The tested Metschnikowia strains were characterized by various levels of pulcherrimin formation. The production of the red pigment was dependent on the yeast strain and culture medium. For almost all the tested strains, pulcherrimin formation was significantly (p < 0.05) higher in the minimal medium than in the rich YPD broth (Figure 2). The best producers—NCYC 2321 and NCYC 747, as well as LOCK D9 and LOCK D10 strains—showed pulcherrimin production in the range of 192–198 mg/L. However, supplementation of the minimal medium with 0.1% (v/v) Tween-80 improved pulcherrimin formation to 230–240 mg/L, especially in the case of the best producers, NCYC 2321 and LOCK D10. Tween-80 is known to significantly increase the permeability of cell walls. Therefore, it is often used as a stimulatory agent in various fermentation processes [33,34].

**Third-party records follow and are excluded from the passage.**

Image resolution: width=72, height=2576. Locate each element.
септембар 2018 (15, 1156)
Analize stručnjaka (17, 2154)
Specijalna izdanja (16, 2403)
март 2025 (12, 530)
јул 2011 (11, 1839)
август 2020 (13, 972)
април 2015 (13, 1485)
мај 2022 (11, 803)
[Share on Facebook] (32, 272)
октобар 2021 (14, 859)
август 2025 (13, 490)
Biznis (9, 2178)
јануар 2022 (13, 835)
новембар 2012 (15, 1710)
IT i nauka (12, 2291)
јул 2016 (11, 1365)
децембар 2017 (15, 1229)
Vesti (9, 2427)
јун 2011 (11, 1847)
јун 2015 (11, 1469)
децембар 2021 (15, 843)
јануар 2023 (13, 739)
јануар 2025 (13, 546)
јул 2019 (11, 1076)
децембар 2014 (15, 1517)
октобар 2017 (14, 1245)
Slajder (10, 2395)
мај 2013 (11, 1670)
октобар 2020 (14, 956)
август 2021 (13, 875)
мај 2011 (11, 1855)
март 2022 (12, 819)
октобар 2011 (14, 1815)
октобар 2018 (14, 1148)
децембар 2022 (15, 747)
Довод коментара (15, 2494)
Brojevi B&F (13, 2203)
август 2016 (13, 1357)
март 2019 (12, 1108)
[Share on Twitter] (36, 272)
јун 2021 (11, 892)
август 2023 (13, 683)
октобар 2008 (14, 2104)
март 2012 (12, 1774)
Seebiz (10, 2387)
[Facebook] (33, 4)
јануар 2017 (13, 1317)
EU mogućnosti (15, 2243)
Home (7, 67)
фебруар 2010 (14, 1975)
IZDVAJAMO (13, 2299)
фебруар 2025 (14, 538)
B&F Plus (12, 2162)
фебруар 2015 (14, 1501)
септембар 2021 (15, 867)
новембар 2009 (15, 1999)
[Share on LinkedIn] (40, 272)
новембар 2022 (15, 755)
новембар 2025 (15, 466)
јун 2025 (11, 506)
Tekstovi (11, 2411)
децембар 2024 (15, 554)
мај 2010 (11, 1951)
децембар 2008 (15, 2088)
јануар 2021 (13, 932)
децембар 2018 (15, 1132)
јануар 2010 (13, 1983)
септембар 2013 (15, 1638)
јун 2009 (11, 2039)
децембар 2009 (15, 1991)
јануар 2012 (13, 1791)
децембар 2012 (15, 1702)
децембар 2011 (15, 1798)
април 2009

To the best of our knowledge, there is only one previous report concerning the yield of pulcherrimin from yeast cultures. Pourzand and co-workers state in their poster that around 150 mg/L of pulcherrimin was produced from a 10 L culture of a strain of M. pulcherrima [26]. In the case of bacteria, B. licheniformis strain produced about 53 mg/L of pulcherrimin [28]. However, production of the pigment was dependent on the culture medium and culturing conditions. Under optimized environmental conditions with the supplementation of glucose, (NH₄)₂SO₄ and Tween-80, pulcherrimin production was improved substantially, reaching 331 mg/L. Melvydas and co-workers report that by changing the composition of the agar media, as well as the growth time, temperature, and the mode of yeast inoculation, various patterns of pulcherrimin formation can be obtained [2]. In addition, certain amino acids may play crucial roles in the synthesis of pulcherrimin [35]. The concentration of iron ions in the fermentation medium can also affect the formation of pulcherrimin. Lachance suggests that the highest production of pigment occurs when the iron concentration is slightly inhibitory [36]. These data stimulate further research on the optimization of conditions for pulcherrimin formation.

4. Conclusions

Yeast strains capable of producing high yields of pulcherrimin are of great interest to biotechnology. In this study, we identified a red pigment produced by the strains of the genera Metschnikowia as pulcherrimin, using spectrometric and spectrophotometric analysis. Pulcherrimin production was found to be dependent on the strain and culture medium. Minimal medium with glucose, ferric ions and Tween-80 improved the yield of pulcherrimin in comparison to the rich medium YPD. Under these conditions, the maximum yield of pulcherrimin was over 230 mg/L. However, further research is needed to the optimize the production of pulcherrimin pigment by yeast strains.